Sebastian Marroquin potrebbe passare come un architetto colombiano di 36 anni che vive a Buenos Aires, dove e' diventato imprenditore e fondatore di un marchio per una linea di abbigliamento. Ma il suo nome ha un passato segnato dalla violenza. Non e' un segreto che il suo vero nome sia Juan Pablo Escobar Henao, il figlio del capo della droga Pablo Escobar, che si e' visto obbligato a cambiarselo dopo che suo padre -che e' stato uno dei narcotrafficanti piu' grossi del mondo- fu ucciso a Medellin 20 anni fa.
Poco a poco Marroquin ha lasciato alle spalle il proprio anonimato. La prima volta e' stata nel 2009 quando comparve in un documentario “I peccati di mio padre”, dove chiedeva perdono ai figli dell'ex-candidato presidenziale Luis Carlo Galan e dell'ex-ministro della Giustizia Rodrigo Lara Bolilla, assassinati dietro ordine di suo padre. Il documentario fu premiato ed ebbe un grande impatto in Colombia poiche' faceva vedere un Paese che aveva lottato per 30 anni contro il narcotraffico.
Nel 2012 Marroquin e' apparso di nuovo, ma le sue intenzioni non sono state ben recepite in Colombia. Ha lanciato un marchio per una linea di abbigliamento che utilizza le immagini del capo stampate su delle magliette, con documenti che appartenevano a suo padre e con messaggi di pace che invitano i giovani a non emulare Pablo Escobar.
Marroquin si definisce un pacifista. Dice di esserlo fin da bambino. “Non sono mai stato a favore della violenza e soprattutto quando io ero una vittima di questa violenza, che era da una parte e dall'altra, ed ero l'unico che manifestava a mio padre la propria opposizione al suo modo di procedere”, disse in una intervista rilasciata al quotidiano El Pais.

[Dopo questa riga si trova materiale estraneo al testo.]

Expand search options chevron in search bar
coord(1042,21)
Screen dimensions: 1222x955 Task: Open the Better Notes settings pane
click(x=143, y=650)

Il marchio della linea di abbigliamento si chiama Escobar Henao -con riferimento al nome paterno e materno- e si presta alla confusione poiche' si incentra sulle immagini del criminale. Le magliette, che costano tra 60 e 95 dollari (tra 44 e 70 euro) son confezionate in Colombia, e portano impresso, per esempio, un certificato giudiziale del 1970 in cui il narcotrafficante appare senza precedenti ma con la domanda “Cosa stai combinando? Pensaci bene!”.
“Noi crediamo che una maglietta induca i giovani a essere molto meno violenti, e che faccia aprire un dibattito sulla pace con messaggi inequivoci”, dice Marroquin, ricordando che, per rispetto delle vittime, non vende le sue magliette in Colombia.

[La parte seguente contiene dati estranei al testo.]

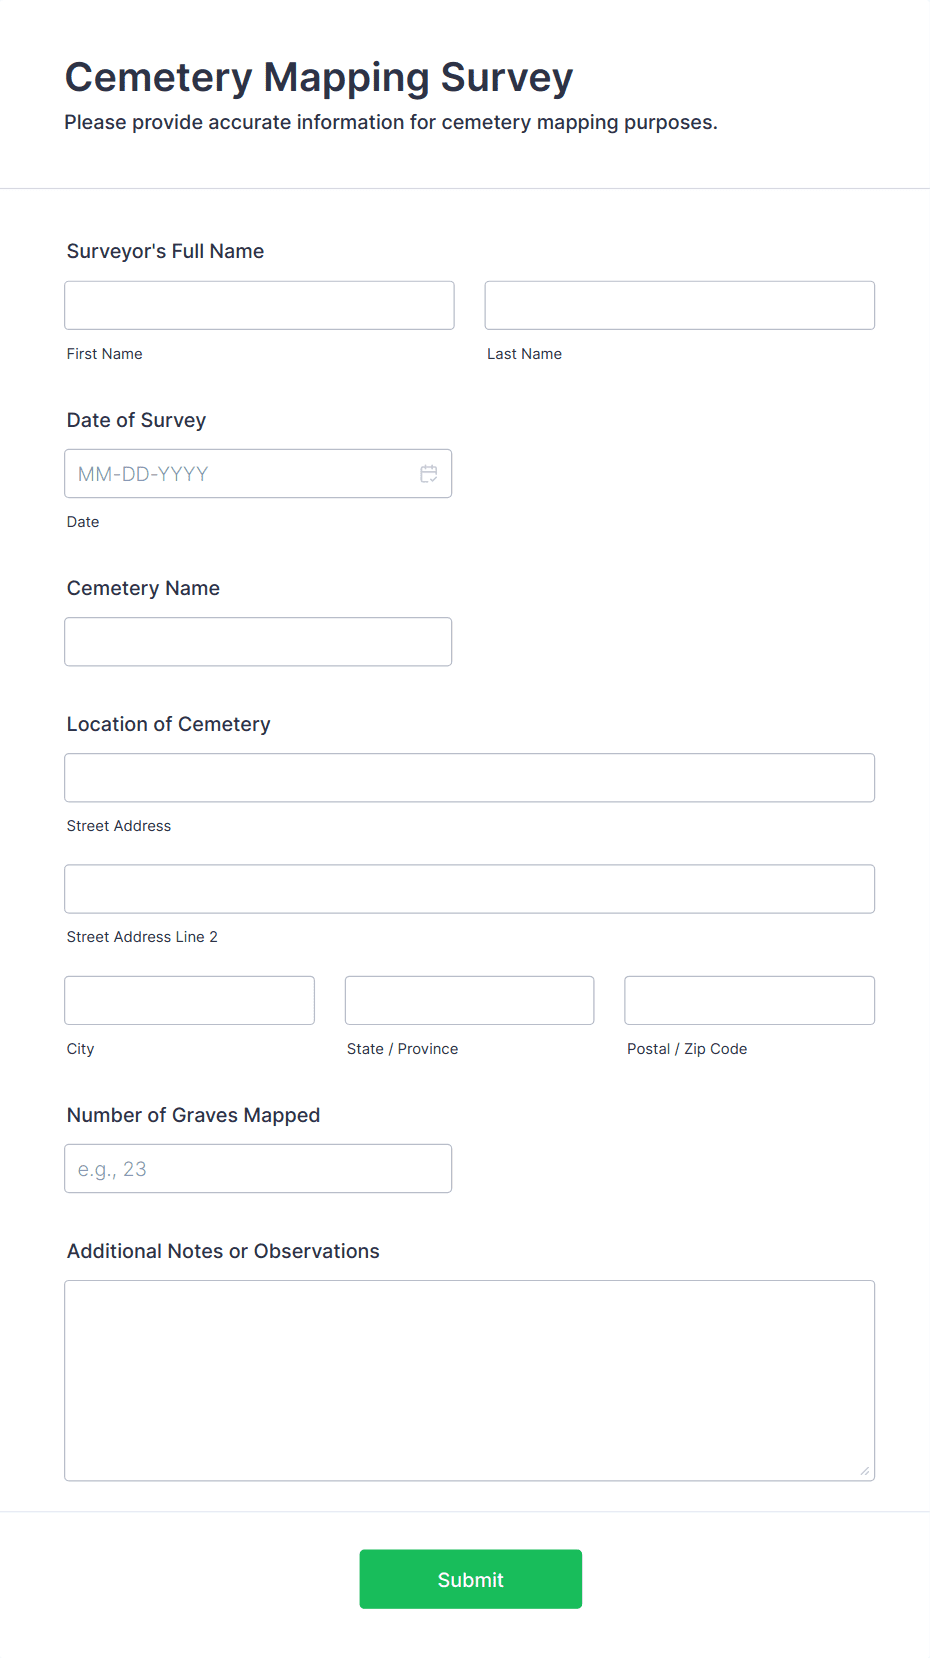This screenshot has width=930, height=1658.
Task: Focus the Number of Graves Mapped input
Action: [x=258, y=1169]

Altre magliette riportano stampato un libretto di risparmio di Escobar, la sua carta d'identita', il permesso parlamentare che ostentava agli inizi degli anni Ottanta o la sua carta di credito. “Preferisci essere ricordato per il tuo nome o per un soprannome. Come preferisci essere chiamato?”, dice un'altra stampata. Tutte hanno domande come: “Ci sono investimenti che fruttano zero, quale sara' il tuo?” oppure “i tuoi privilegi, sono per caso frutto dei tuoi inganni?”.
Il marchio della linea d'abbigliamento, che Marroquin definisce come “la mia piccola linea tessile di opinione da cui impari cosa sia la guerra in Colombia contro le droghe”, riguarda anche jeans. Nell'ultima collezione, la faccia del trafficante e' stampata all'interno delle borse. “Ma se in una borsa c'e' la faccia, nell'altra parte della stessa borsa c'e' un messaggio che dice il contrario di quello che potrebbe essere il significato dato a mio padre”.
Marroquin difende i suoi prodotti e insiste sul fatto che non ci sia apologia di un crimine. “La strada di Pablo Escobar non deve essere seguita, questo e' il messaggio che si trasmette a chi acquista questi capi d'abbigliamento”. In Colombia non c'e' stato seguito per questo marchio. Ha cercato di fare donazioni ad alcune fondazioni ma sono state rifiutate, mettendo in dubbio la provenienza dei soldi. “La Colombia ci deve riconoscere come individui, non puo' continuare a perseguitare noi che siamo i discendenti, per rifarsi sui crimini che non ha potuto perseguire quando mio padre era vivo”. E in sua difesa assicura: “Non posso modificarmi se non in cio' che posso essere, cioe' Escobar 2.0, e con questo dimostrare che la mia attitudine per la pace e' genuina”.
Se c'e' qualcosa che Marroquin non baratta, e' l'affetto per suo padre. “Mi dicono che migliaia di persone sono state maltrattate dalla sua violenza, che la mise in atto in diversi modi, ma questo non mi obbliga a rinunciare all'amore che come figlio ho verso di lui. Ho conosciuto altri sentimenti diversi da quelli che hanno conosciuto i colombiani. La linea di abbigliamento non la faccio come se fosse un omaggio al segno lasciato da lui ma come un messaggio di pace. Io sono il primo a dare l'esempio che la strada di mio padre non va percorsa”.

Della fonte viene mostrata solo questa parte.